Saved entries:

════════════════

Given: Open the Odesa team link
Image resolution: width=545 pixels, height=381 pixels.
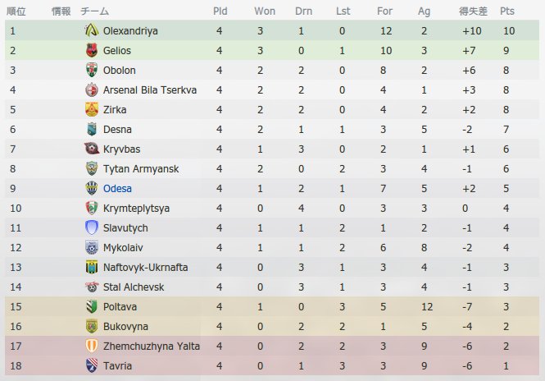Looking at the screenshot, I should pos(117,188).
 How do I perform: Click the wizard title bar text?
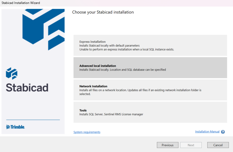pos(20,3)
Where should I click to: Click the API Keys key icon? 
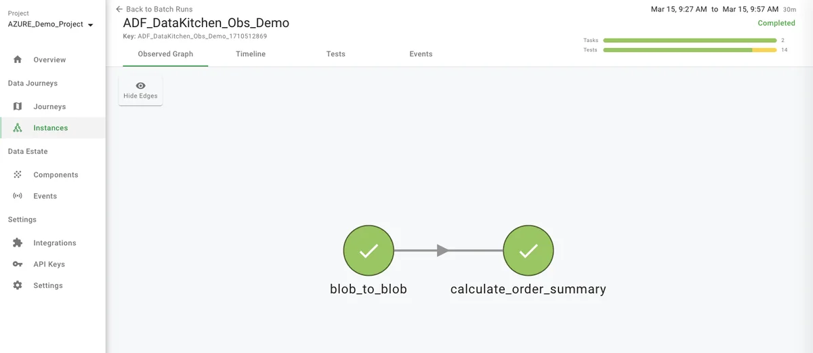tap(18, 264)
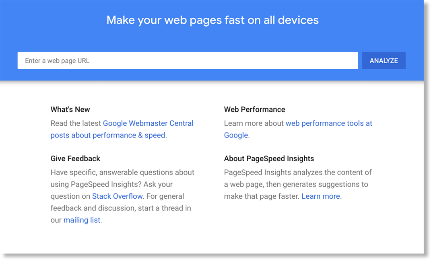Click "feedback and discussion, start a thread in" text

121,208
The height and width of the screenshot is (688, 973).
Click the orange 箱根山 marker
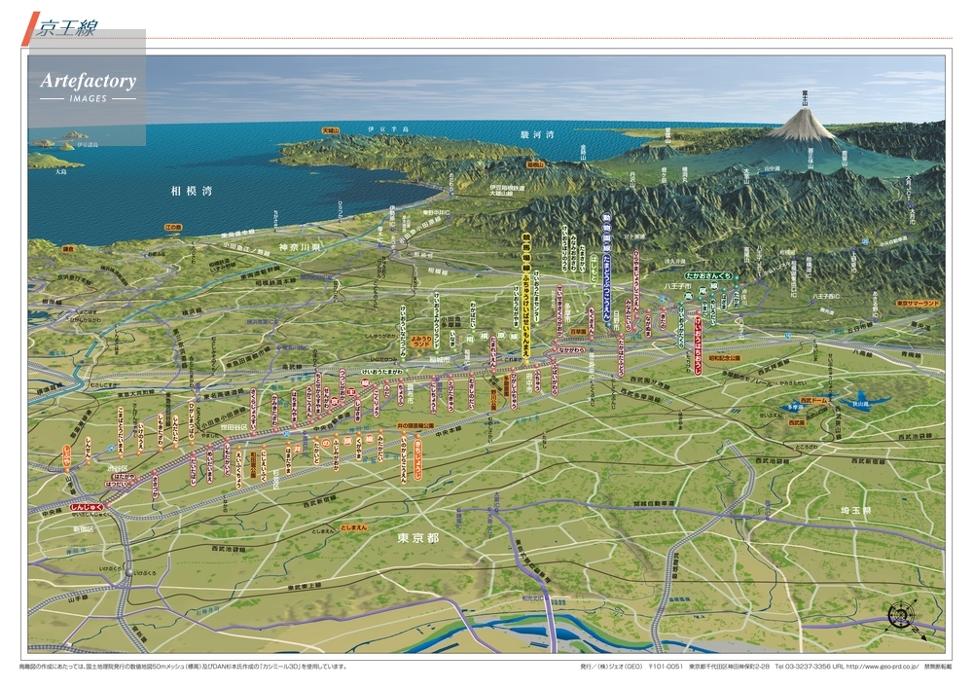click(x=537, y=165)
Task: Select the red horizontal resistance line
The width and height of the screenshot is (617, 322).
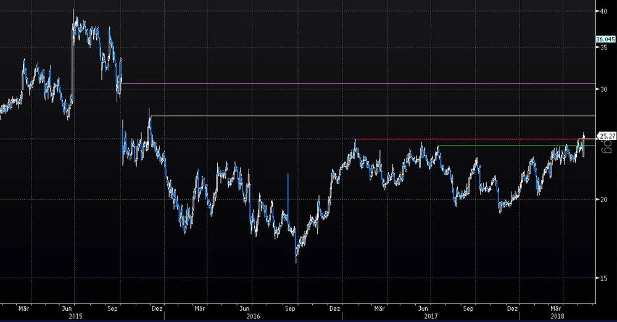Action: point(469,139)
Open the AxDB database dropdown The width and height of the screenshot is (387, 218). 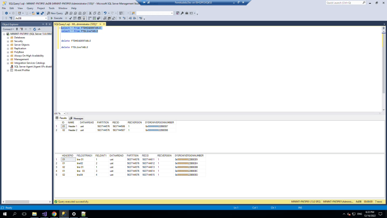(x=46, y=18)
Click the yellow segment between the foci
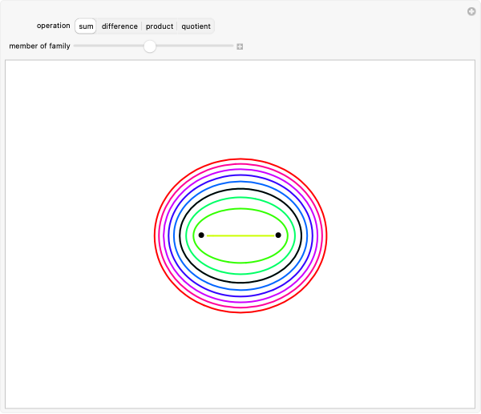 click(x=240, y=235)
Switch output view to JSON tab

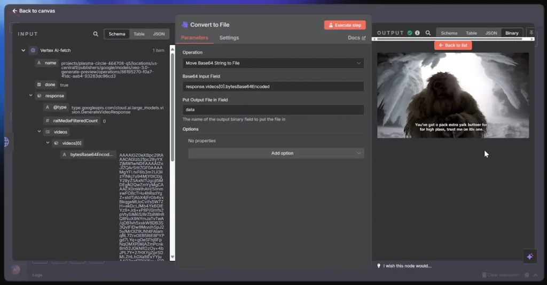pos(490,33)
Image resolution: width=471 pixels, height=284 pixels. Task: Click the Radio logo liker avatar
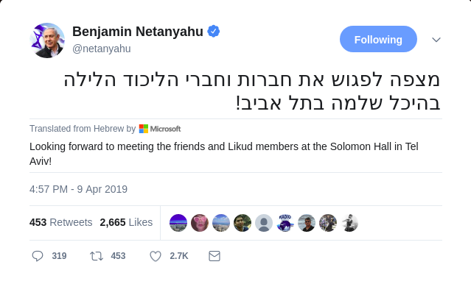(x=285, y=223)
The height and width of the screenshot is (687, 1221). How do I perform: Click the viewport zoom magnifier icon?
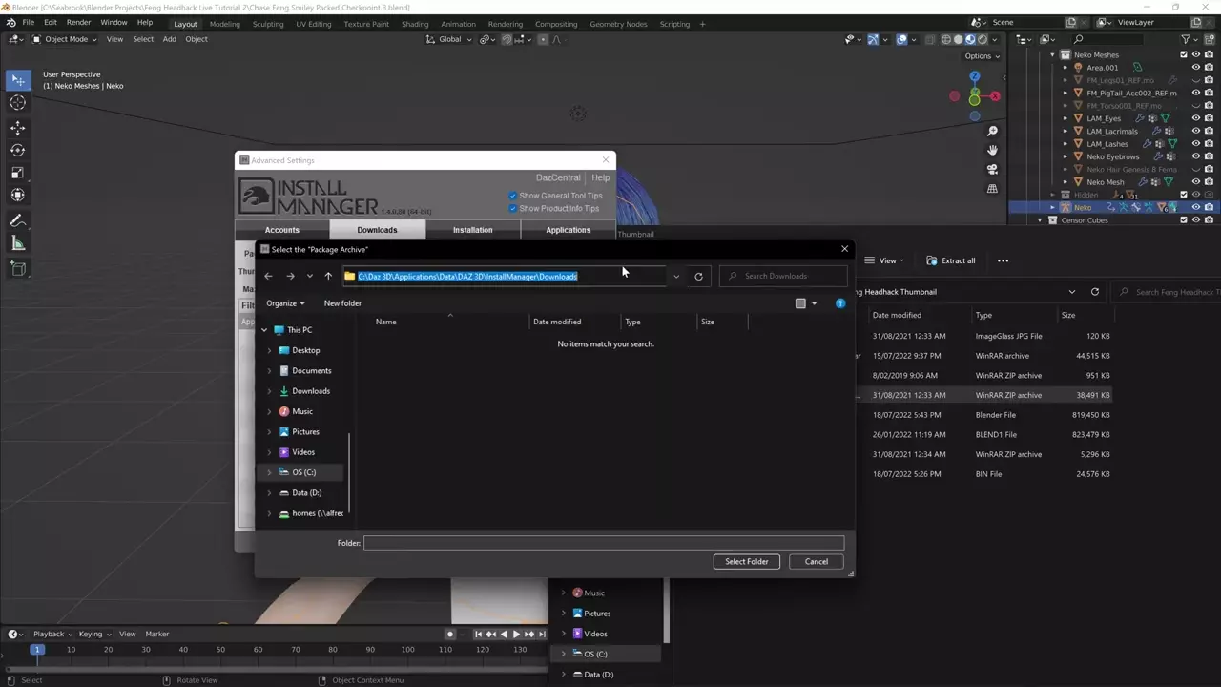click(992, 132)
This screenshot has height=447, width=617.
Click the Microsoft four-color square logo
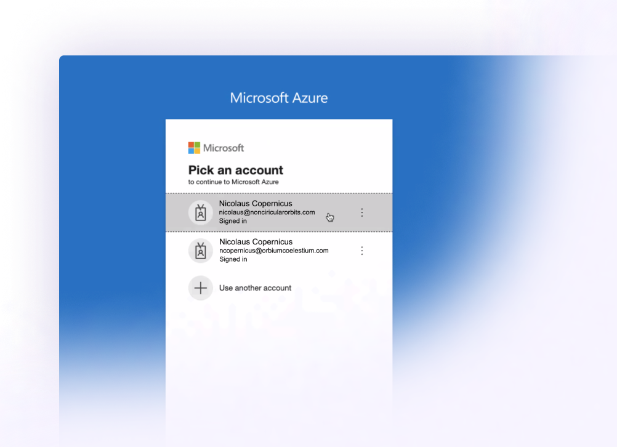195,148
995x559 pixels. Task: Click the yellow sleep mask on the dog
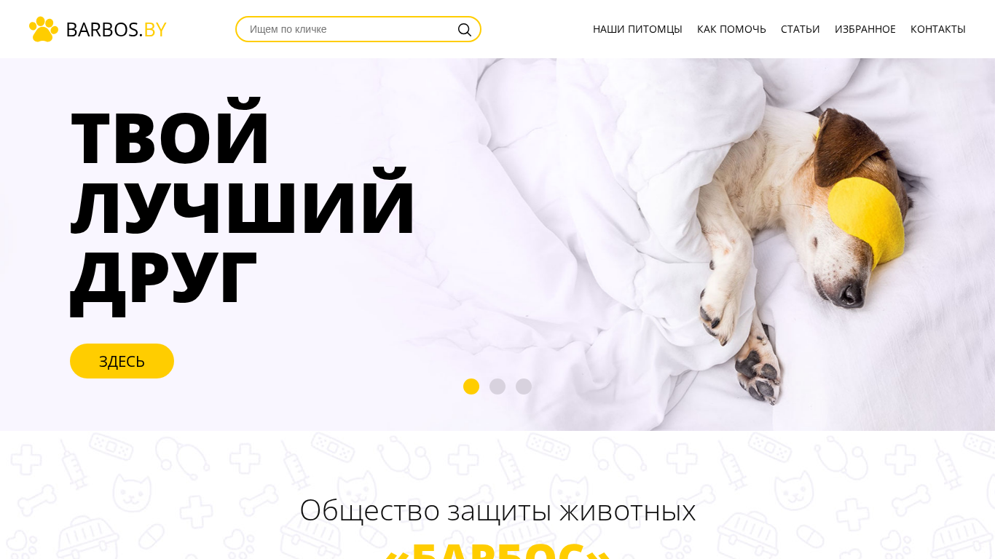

════════════════

_EXERCISE AIM_: Only the lines from the one containing "This screenshot has height=447, width=617." through the end of the records should be copied, exactly and with both ends included; the pictures should not.

_WRITTEN SOLUTION_:
This screenshot has height=447, width=617.
Click the Microsoft four-color square logo
195,148
995x559 pixels. Task: Click the yellow sleep mask on the dog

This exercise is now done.